- #1
NickPatey
- 2
- 0
I have to write a C++ program for the problem listed below, but i can't get it working properly, can anyone find the problem:
Question:
5.36 (Towers of Hanoi) Every budding computer scientist must grapple with certain classic problems,
and the Towers of Hanoi (see Fig. 5.19) is one of the most famous of these. Legend has it that
in a temple in the Far East, priests are attempting to move a stack of disks from one peg to another.
The initial stack had 64 disks threaded onto one peg and arranged from bottom to top by decreasing
size. The priests are attempting to move the stack from this peg to a second peg under the constraints
that exactly one disk is moved at a time, and at no time may a larger disk be placed above a smaller
disk. A third peg is available for temporarily holding the disks. Supposedly the world will end when
the priests complete their task, so there is little incentive for us to facilitate their efforts.
Let’s assume that the priests are attempting to move the disks from peg 1 to peg 3. We wish to
develop an algorithm that will print the precise sequence of disk-to-disk peg transfers.
If we were to approach this problem with conventional methods, we’d rapidly find ourselves
hopelessly knotted up in managing the disks. Instead, if we attack the problem with recursion in
mind, it immediately becomes tractable. Moving n disks can be viewed in terms of moving only
n – 1 disks (and hence the recursion) as follows:
a) Move n – 1 disks from peg 1 to peg 2, using peg 3 as a temporary holding area.

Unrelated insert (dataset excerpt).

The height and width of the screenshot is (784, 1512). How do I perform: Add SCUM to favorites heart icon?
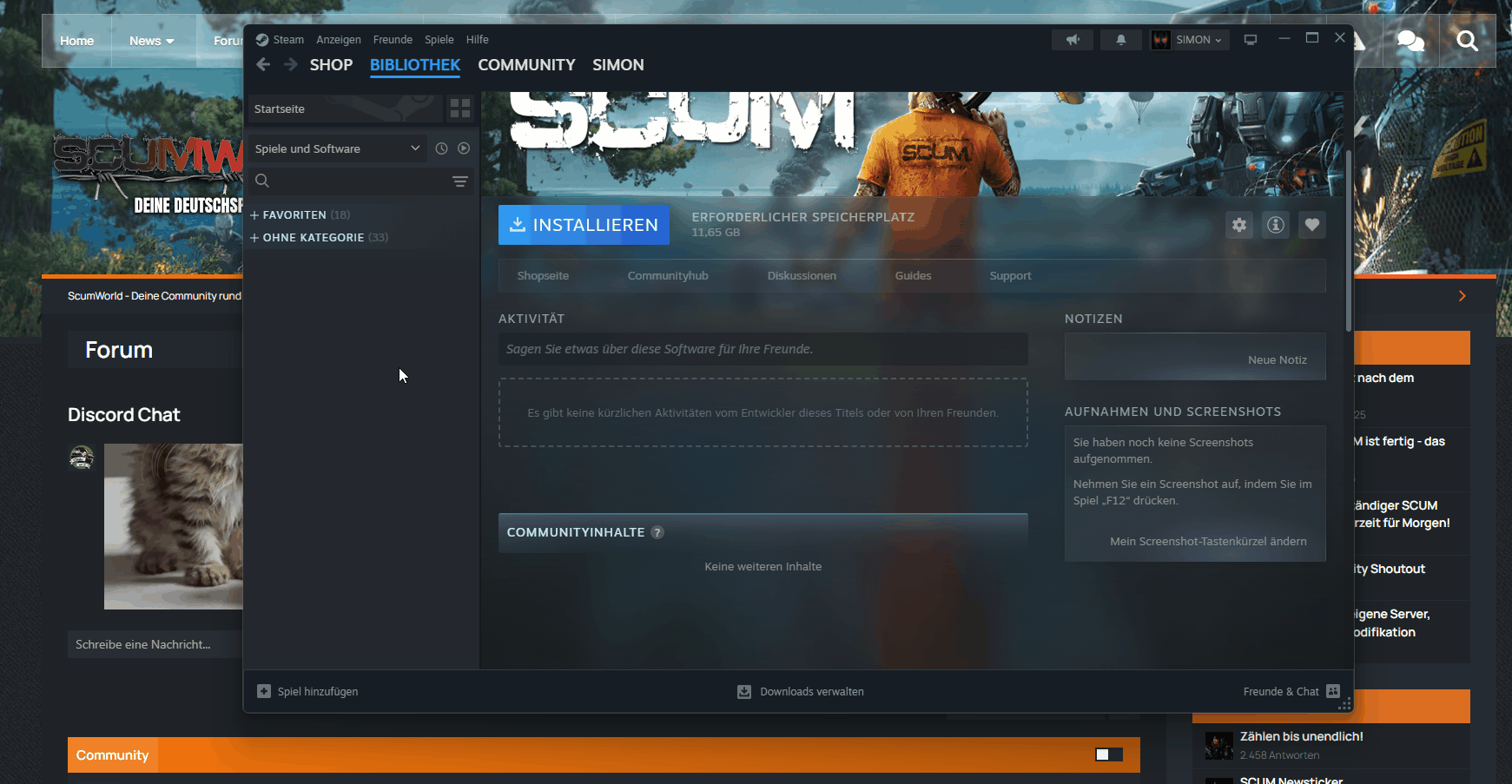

b) Move the last disk (the largest) from peg 1 to peg 3.
c) Move the n – 1 disks from peg 2 to peg 3, using peg 1 as a temporary holding area.
The process ends when the last task involves moving n = 1 disk, i.e., the base case. This is
accomplished by trivially moving the disk without the need for a temporary holding area.
Write a program to solve the Towers of Hanoi problem. Use a recursive function with four
parameters:
a) The number of disks to be moved
b) The peg on which these disks are initially threaded
c) The peg to which this stack of disks is to be moved
d) The peg to be used as a temporary holding area
Your program should print the precise instructions it will take to move the disks from the
starting peg to the destination peg. For example, to move a stack of three disks from peg 1 to peg 3,
your program should print the following series of moves:
1 →3 (This means move one disk from peg 1 to peg 3.)
1 → 2
3 → 2
1 →3
2 →1
2 →3
1 →3
What i have so far:
Question:
5.36 (Towers of Hanoi) Every budding computer scientist must grapple with certain classic problems,
and the Towers of Hanoi (see Fig. 5.19) is one of the most famous of these. Legend has it that
in a temple in the Far East, priests are attempting to move a stack of disks from one peg to another.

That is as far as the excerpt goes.